Find every line in the listing below that contains the string "navigation" and copy each of those lines. Treat uppercase and lowercase letters as different.

···

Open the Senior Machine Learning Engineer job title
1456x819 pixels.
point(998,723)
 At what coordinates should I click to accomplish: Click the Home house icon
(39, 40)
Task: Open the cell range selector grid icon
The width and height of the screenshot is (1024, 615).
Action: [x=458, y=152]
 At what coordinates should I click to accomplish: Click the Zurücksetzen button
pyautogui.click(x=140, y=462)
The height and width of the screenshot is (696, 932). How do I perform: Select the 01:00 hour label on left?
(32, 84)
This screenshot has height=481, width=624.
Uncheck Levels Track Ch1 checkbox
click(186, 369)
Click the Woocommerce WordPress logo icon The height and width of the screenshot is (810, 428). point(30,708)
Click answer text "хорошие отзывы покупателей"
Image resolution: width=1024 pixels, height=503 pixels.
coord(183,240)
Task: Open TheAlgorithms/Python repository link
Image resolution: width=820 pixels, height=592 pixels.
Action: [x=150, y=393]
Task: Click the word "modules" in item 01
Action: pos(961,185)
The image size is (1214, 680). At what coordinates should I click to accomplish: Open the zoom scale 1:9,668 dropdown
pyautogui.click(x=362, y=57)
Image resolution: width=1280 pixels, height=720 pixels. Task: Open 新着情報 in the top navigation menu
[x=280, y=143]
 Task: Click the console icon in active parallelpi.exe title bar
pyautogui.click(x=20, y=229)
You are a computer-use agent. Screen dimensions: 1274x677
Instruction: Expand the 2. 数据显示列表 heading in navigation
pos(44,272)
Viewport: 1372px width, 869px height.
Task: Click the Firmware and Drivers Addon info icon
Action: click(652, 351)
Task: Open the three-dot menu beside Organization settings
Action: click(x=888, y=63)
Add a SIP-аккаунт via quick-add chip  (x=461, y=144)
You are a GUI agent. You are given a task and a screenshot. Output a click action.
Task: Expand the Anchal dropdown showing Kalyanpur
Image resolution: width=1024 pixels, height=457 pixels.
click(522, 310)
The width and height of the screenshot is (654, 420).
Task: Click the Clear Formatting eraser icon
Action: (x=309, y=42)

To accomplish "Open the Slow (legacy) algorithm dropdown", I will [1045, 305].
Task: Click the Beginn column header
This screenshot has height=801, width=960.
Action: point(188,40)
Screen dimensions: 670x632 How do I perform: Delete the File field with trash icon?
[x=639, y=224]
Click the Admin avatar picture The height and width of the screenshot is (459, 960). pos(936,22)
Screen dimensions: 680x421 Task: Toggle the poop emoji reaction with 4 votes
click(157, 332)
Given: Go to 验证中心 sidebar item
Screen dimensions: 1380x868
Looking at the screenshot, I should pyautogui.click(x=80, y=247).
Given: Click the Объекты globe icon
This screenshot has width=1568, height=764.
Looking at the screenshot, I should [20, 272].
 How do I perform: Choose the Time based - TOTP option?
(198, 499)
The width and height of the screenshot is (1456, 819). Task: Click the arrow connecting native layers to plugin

···

▶ **Finished exercise**
Image resolution: width=1280 pixels, height=720 pixels. Task: Open 新着情報 in the top navigation menu
Instruction: Expand the 2. 数据显示列表 heading in navigation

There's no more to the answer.